Matutina

 
I

LE bleu du ciel pâlit. Comme un cygne émergeant
D’un grand fleuve d’azur, l’Aube, parmi la brume,
Secoue à l’horizon les blancheurs de sa plume
Et flagelle l’air vif de son aile d’argent.

Un long tressaillement autour d’elle s’éveille,
Et, par flots onduleux jusqu’au zénith monté,
Dans l’azur transparent déroule la merveille
Des formes qu’envahit sa vibrante clarté.

La grande mer des bruits dans l’atmosphère élève
Les retentissements de son flux solennel
Et bat, sans l’ébranler, comme un roc éternel,
Le lourd sommeil des morts endormis dans leur rêve.

Mais, pareil aux roseaux qu’atteint le flot montant,
Le peuple des vivants s’ébranle dans l’espace,
Et, couché sous le poids de la vague qui passe,
Vers des buts inconnus se disperse, flottant.
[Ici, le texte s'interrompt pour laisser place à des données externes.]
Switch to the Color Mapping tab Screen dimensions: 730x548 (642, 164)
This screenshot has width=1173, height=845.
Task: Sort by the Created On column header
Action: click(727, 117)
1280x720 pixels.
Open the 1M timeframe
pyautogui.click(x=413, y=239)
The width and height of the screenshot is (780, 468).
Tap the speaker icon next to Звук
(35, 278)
Cependant qu’aux frissons des brises échappée,
La Terre s’alanguit aux tiédeurs du réveil,
De longs éclairs, pareils à des lueurs d’épée,
Creusent, à l’orient, leur sillage vermeil.
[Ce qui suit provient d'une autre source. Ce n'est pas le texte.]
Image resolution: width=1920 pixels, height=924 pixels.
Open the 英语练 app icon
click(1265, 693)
Alors l’Oiseau divin, le Cygne, l’Aube blanche,
Sentant dans l’air en feu son âme se sécher,
Comme le vieux Phénix sur la flamme se penche
Et meurt dans le Soleil comme sur un bûcher !

II

DE l’horizon perdu dans les frissons de l’air,
Comme un fleuve lacté, la lumière s’épanche
Sur les coteaux légers que baigne son flot clair ;
— L’Aube sur les coteaux traîne sa robe blanche,

Les grands arbres, sentant les oiseaux éveillés,
Chuchotent dans la brise errante où s’évapore
L’âme des derniers lis par la nuit effeuillés :
— L’Aube sur la forêt pose son pied sonore.
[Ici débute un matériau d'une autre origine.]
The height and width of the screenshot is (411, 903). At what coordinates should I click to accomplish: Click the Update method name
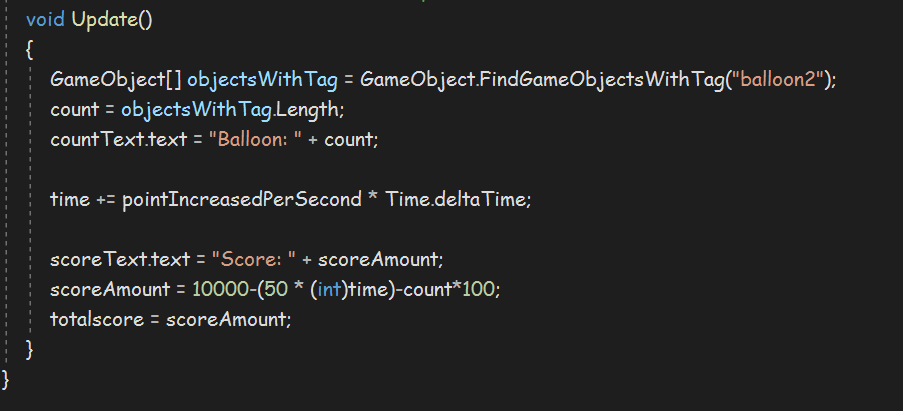pyautogui.click(x=105, y=20)
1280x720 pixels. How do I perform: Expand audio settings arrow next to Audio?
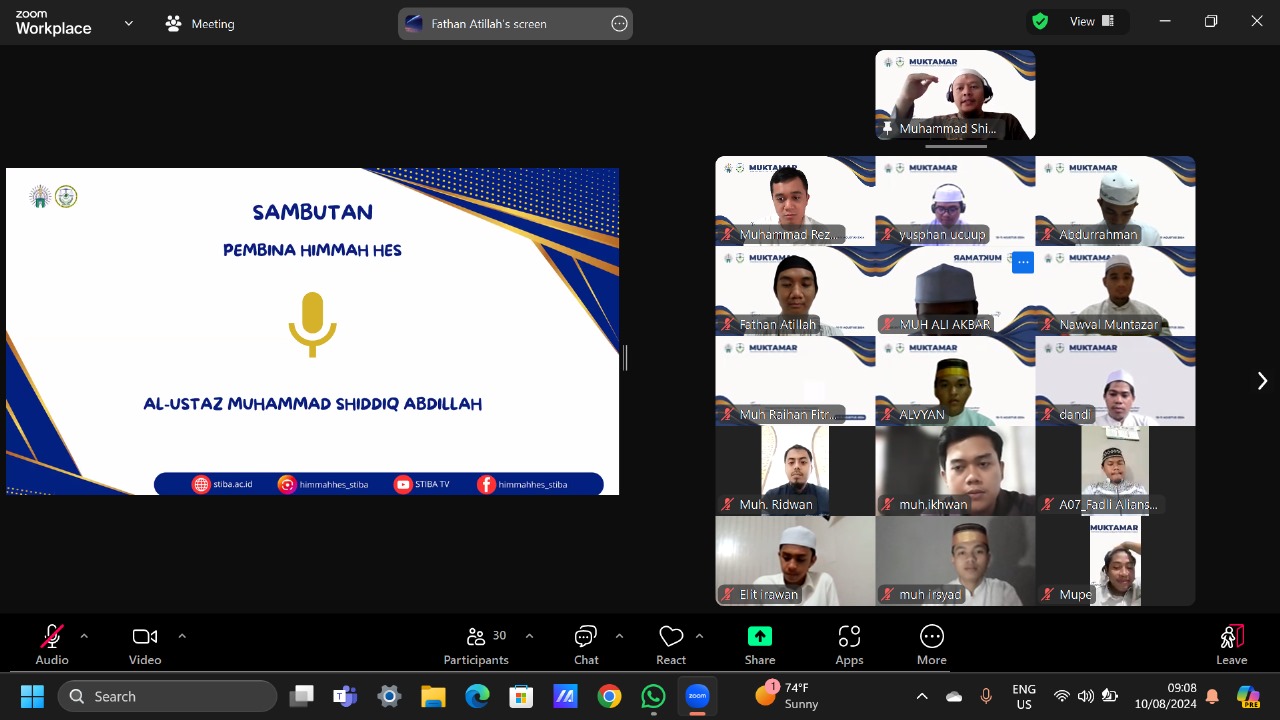pos(84,636)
Sur l’herbe drue où court l’insecte familier
Une gaze de longs fils d’argent s’est posée,
Et la bruyère aiguë est pleine de rosée :
— L’Aube sur les gazons égrène son collier.

— Dans le ruisseau que l’Aube effleure de ses voiles,
Se réfléchit déjà le doux spectre des fleurs,
Et, sous l’onde où tremblait l’œil furtif des étoiles,
S’ouvre l’œil alangui des pervenches en pleurs.